Count the lines below containing "agent". Number only.

- **Data to use**:

· · ·

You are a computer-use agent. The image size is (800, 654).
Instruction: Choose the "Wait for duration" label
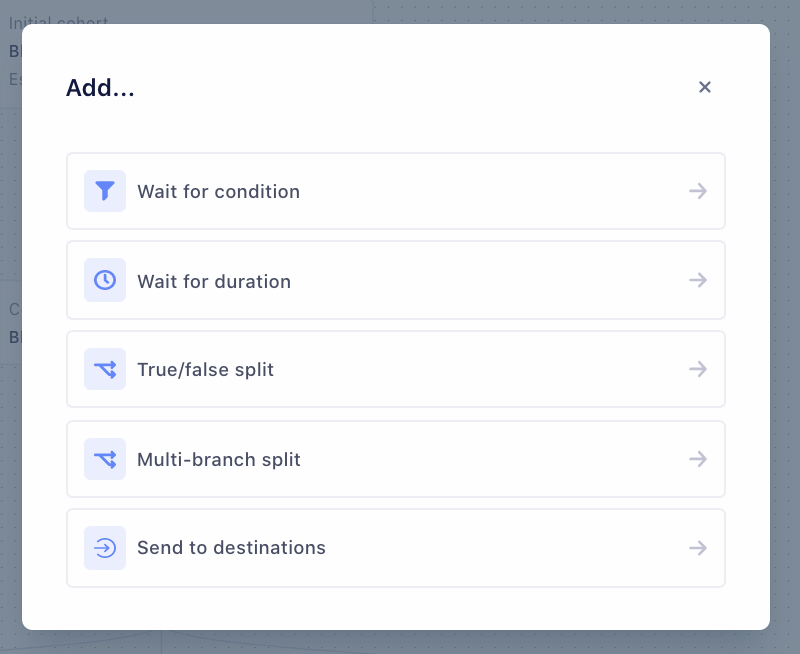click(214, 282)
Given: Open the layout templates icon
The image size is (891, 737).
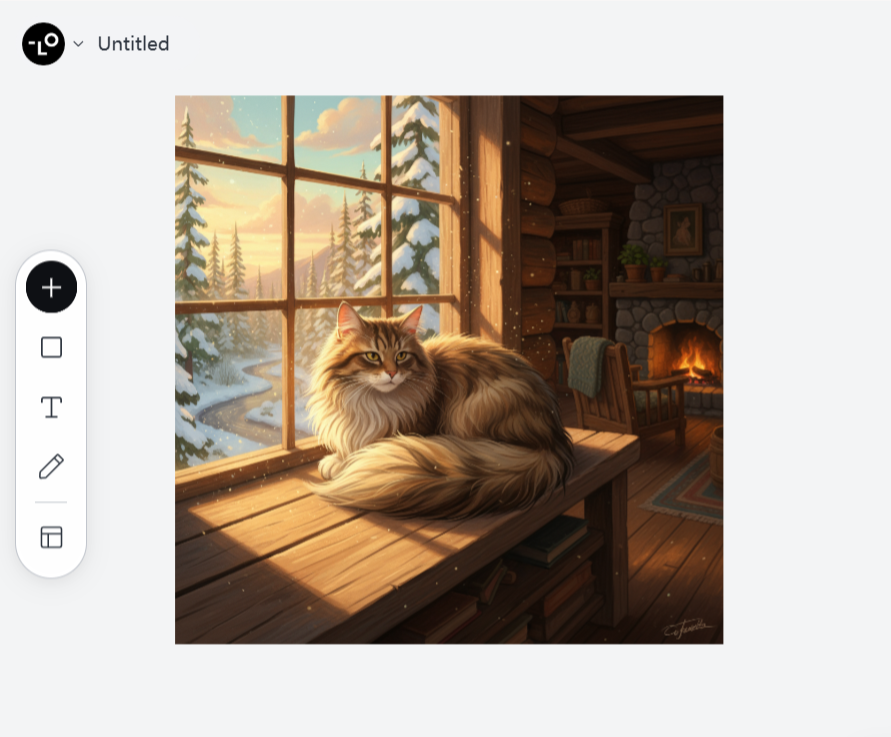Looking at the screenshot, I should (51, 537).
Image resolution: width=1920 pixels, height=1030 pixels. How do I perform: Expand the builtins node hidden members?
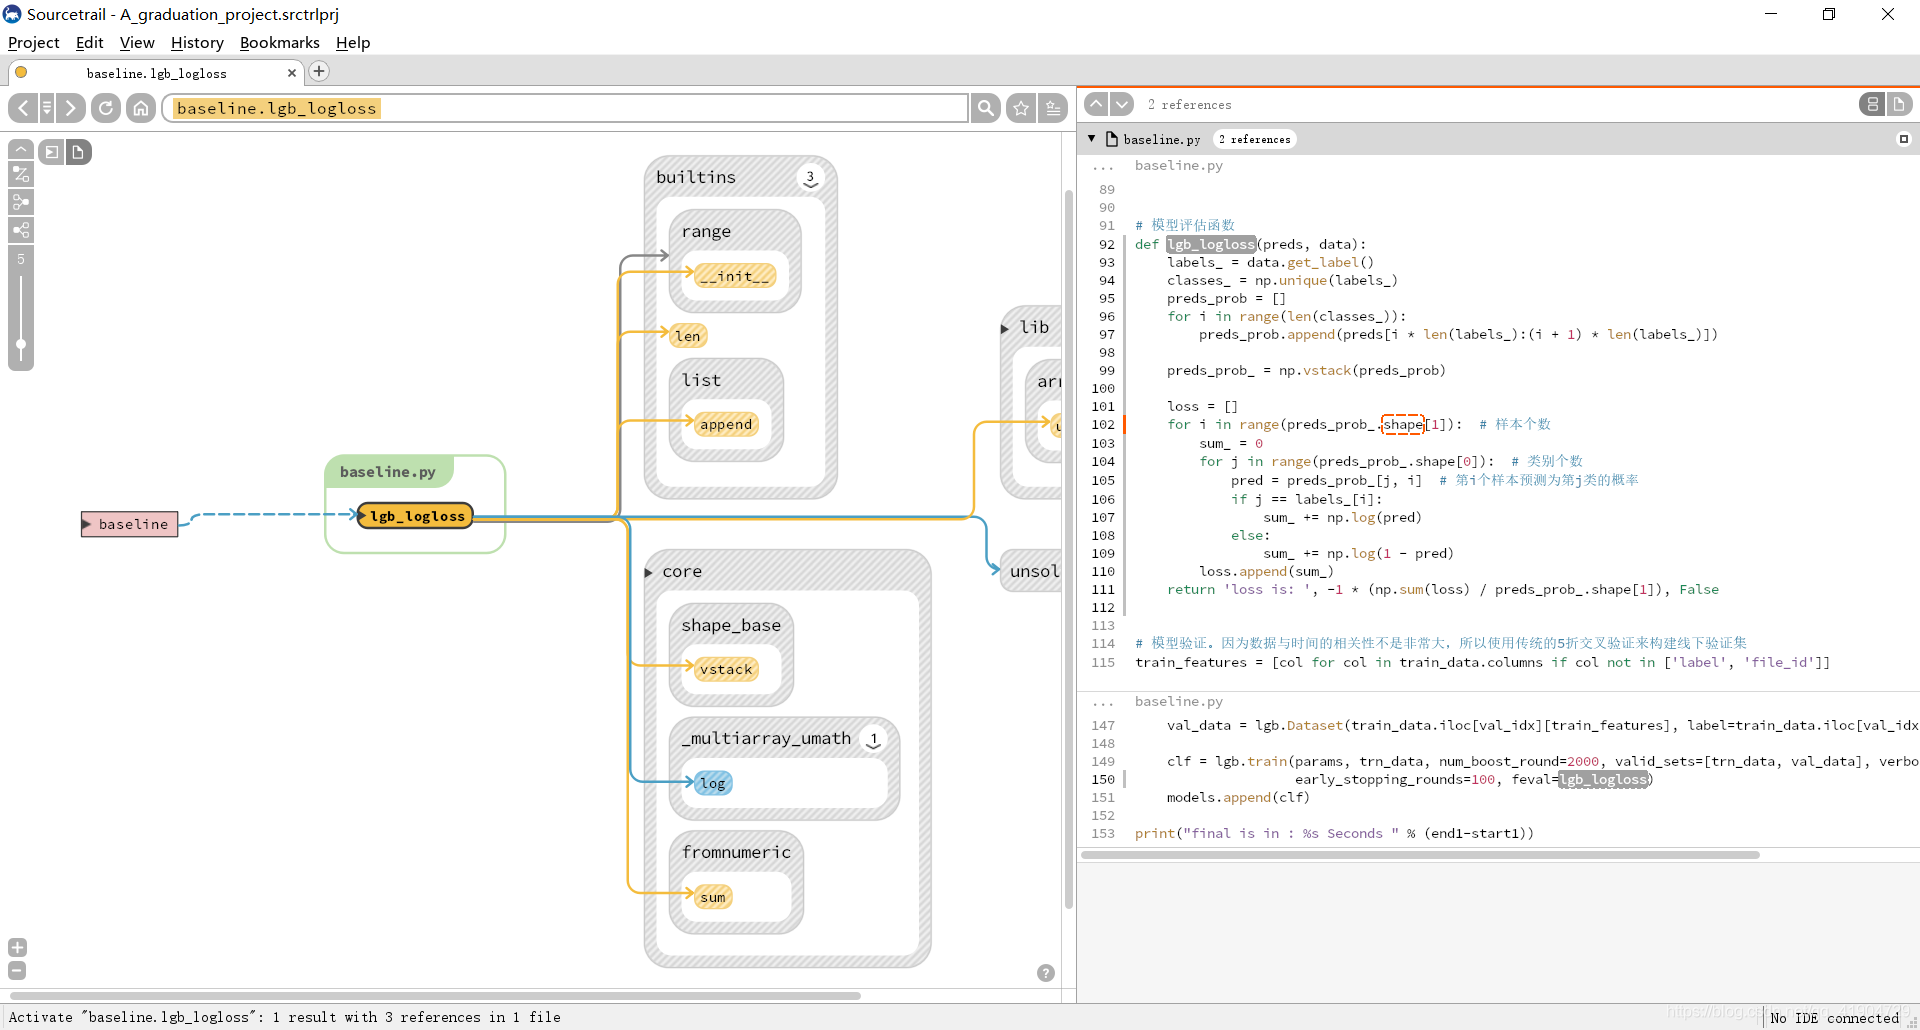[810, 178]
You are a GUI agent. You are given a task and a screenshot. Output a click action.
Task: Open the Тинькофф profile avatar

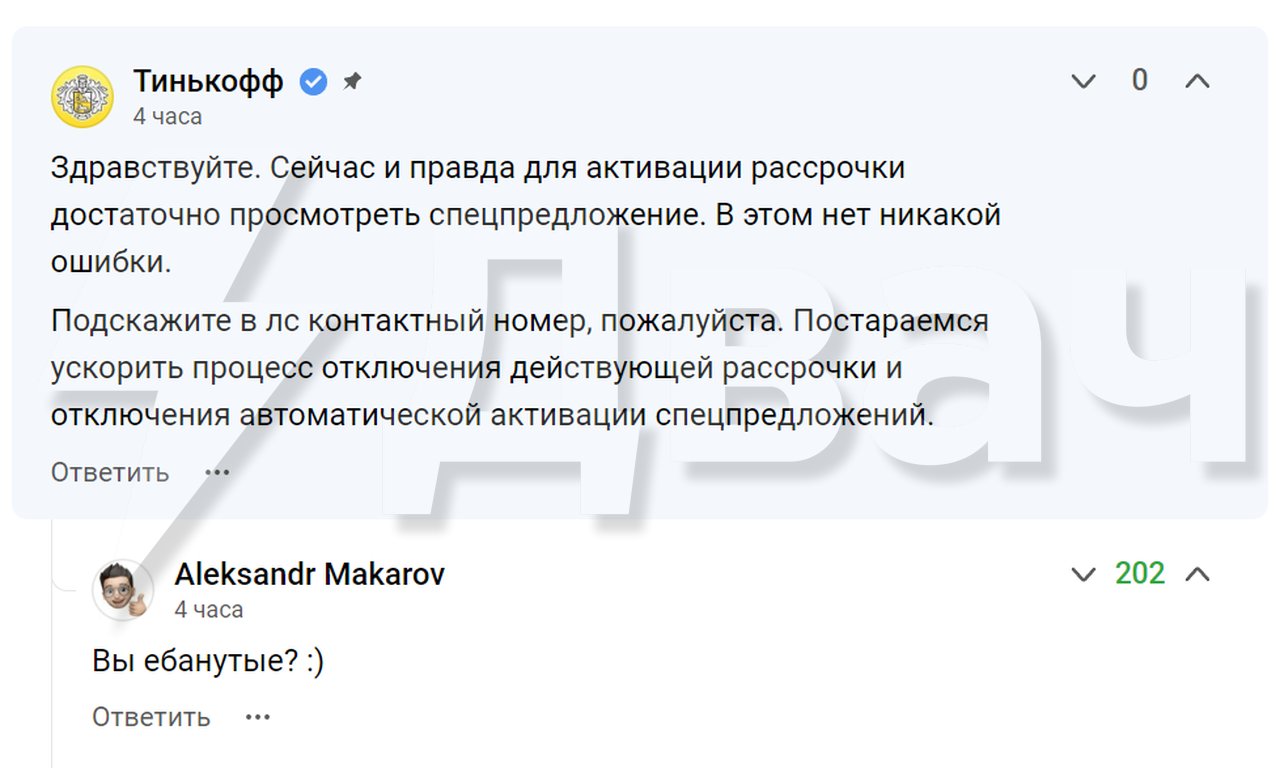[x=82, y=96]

· · ·

- **Task output**: 2